For higher education, the gradual part is in the rearview mirror. That was the last six years. The percentage of high-school graduates who go right on to college peaked at 70 percent in 2016. In 2022, the last year available, it dropped to 62 percent. That means hundreds of thousands of young people who are not in college. Yes, some of them went into the work force, but many are also part of the one-in-five global NEETs (not in employment, education, or training). In the United States, that number is 11 percent.
This enrollment decline and the coming demographic cliff have led to plenty of predictions about colleges closing. A recent Philadelphia Fed working paper looks at past predictions of college closures — and then what actually happened — in hopes of accurately forecasting the future. The authors considered two different scenarios of enrollment declines — one abrupt and another slower drop.
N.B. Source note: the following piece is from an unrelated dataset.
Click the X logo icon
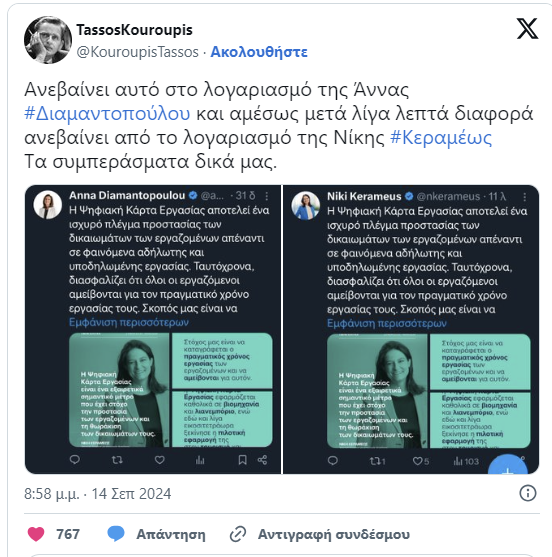point(527,29)
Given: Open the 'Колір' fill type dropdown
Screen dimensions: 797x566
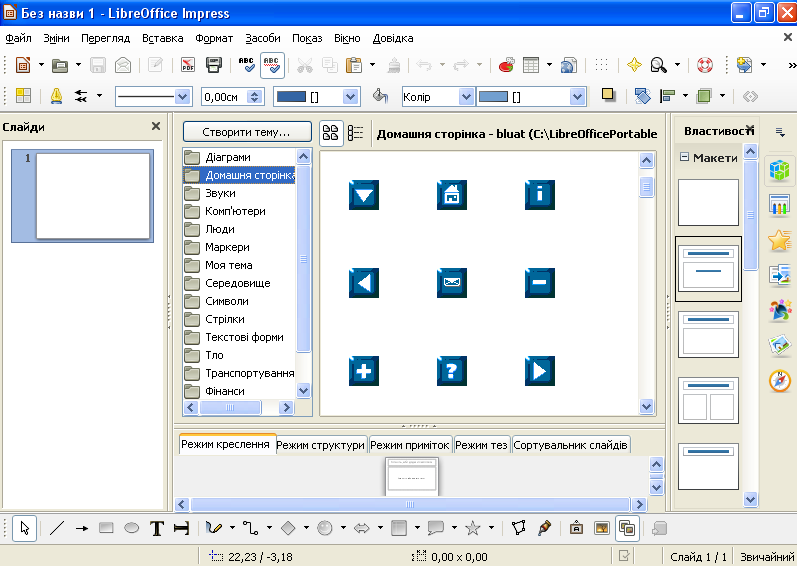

The tl;dr version of that paper: If the worst-case predictions of an abrupt drop come to pass, an additional 80 colleges could be forced to shut down each year — which is almost double the average rate. On the other hand, a more gradual drop in enrollment results in only an additional five colleges closing.
Death by a hundred cuts, which we’re seeing all too often these days as colleges shutter departments and ditch majors, doesn’t help anyone.
Colleges are clearly hoping for the gradual decline but should be planning for the worst-case scenario. In recent weeks, I’ve been asked by presidents and trustees at three institutions to come speak to their boards in the new year about the landscape of higher education and how they survive and thrive in it. These three colleges represent different sectors of higher education: a liberal-arts college, a medium-sized private college, and a public flagship. The issues facing all three are different, but there was one common thing they wanted me to talk about: mergers and acquisitions.
“Mergers and acquisitions” is not quite the right terminology for us to use in higher education. There are very few acquirers in the industry. Northeastern University can only buy so many colleges. Mergers might happen more often, but in my experience, colleges wait too long to have those conversations before they’re put on a death sentence.
The better approach is deeper strategic partnerships, something I dubbed the “networked university” back in 2017. This is where colleges network together in deeper academic partnerships that include course sharing, a common platform for career services and academic advising, and further uniting their operations that don’t provide a distinct advantage, such as legal, finance, and human resources. I predict we’ll see more of this approach in 2025.
The question is whether these partnerships will be just the updated version of back-office sharing or truly new models. My hope is that we’ll see more innovative solutions in higher ed. Consider what Comcast did recently by announcing that it would spin off its cable assets into a holding company called SpinCo. Could we imagine a group of struggling colleges spinning off their weakest academic assets into a new institution that can actually take advantage of size and perhaps even invest in majors that some campuses see as distressed? Rather than each institution maintaining small departments in disciplines like languages or humanities, these programs could be combined into larger, better-resourced units that serve multiple institutions. This approach could actually strengthen these areas rather than let them wither through isolated budget cuts.
The challenges facing higher education are significant, but they also present an opportunity to fundamentally rethink how institutions can collaborate. The successful colleges of tomorrow won’t be those that simply try to weather the storm through austerity measures, but those that reimagine their operational models by focusing on their core educational mission — the value-added part of their work — while shedding or partnering on processes common across all of higher education.
Death by a hundred cuts, which we’re seeing all too often these days as colleges shutter departments and ditch majors, doesn’t help anyone. The future of higher education depends on finding a balance between preservation of the past and transformation for a new generation of learners.